Extracted data entries
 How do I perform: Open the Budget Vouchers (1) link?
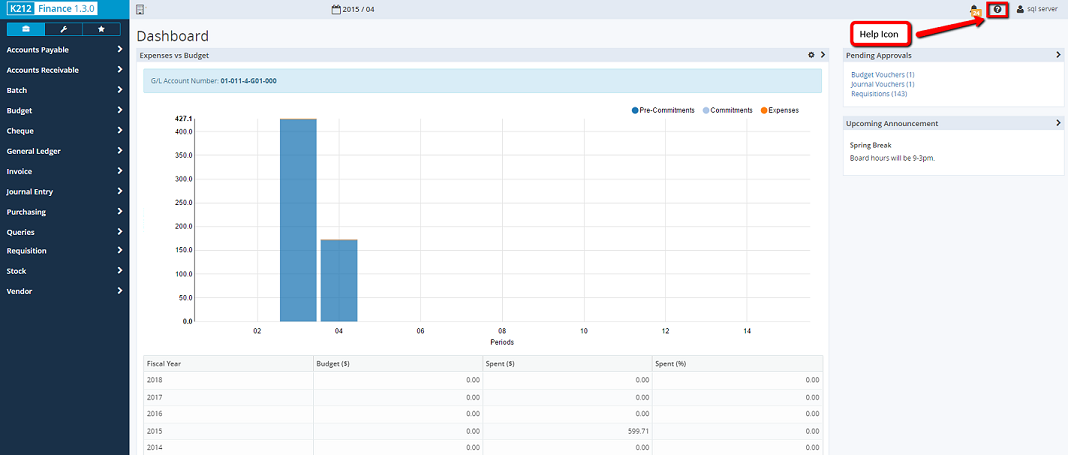883,74
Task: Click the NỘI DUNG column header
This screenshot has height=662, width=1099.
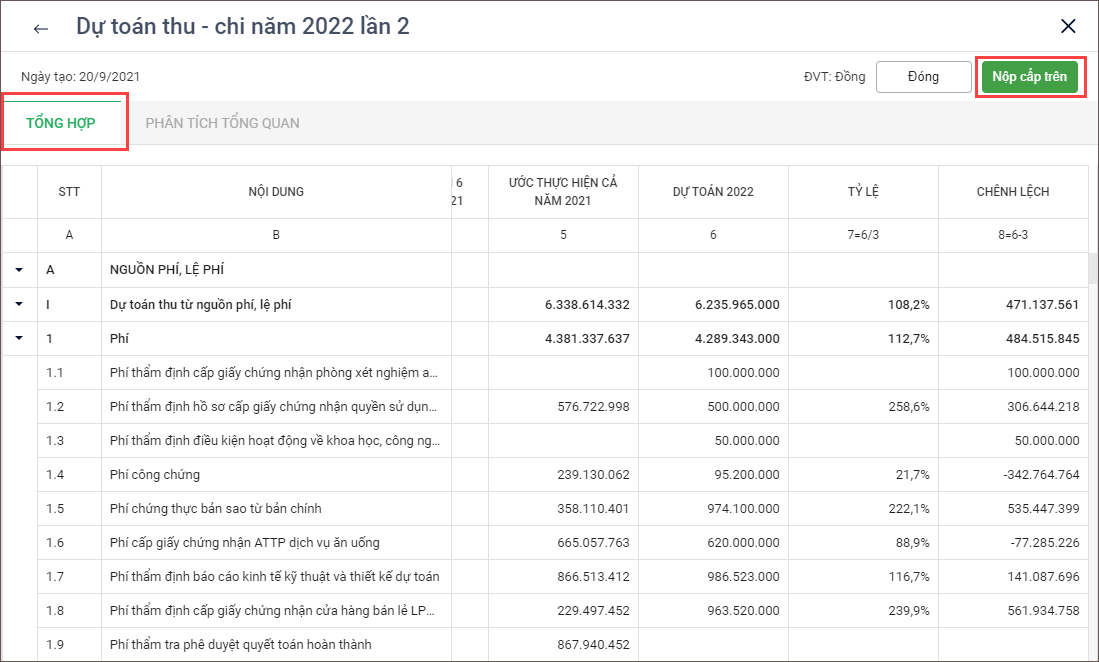Action: coord(276,192)
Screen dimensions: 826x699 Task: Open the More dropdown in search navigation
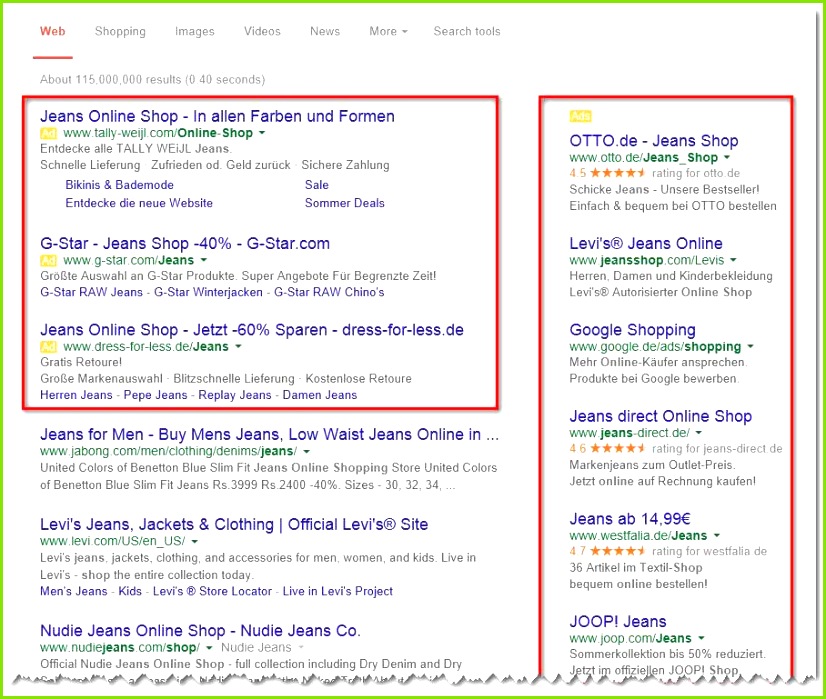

◆ **Work request**: The answer must be every line from the entries above that holds the string "Task".

◆ **Response below**:
Task: Click the NỘI DUNG column header
Screen dimensions: 826x699 Task: Open the More dropdown in search navigation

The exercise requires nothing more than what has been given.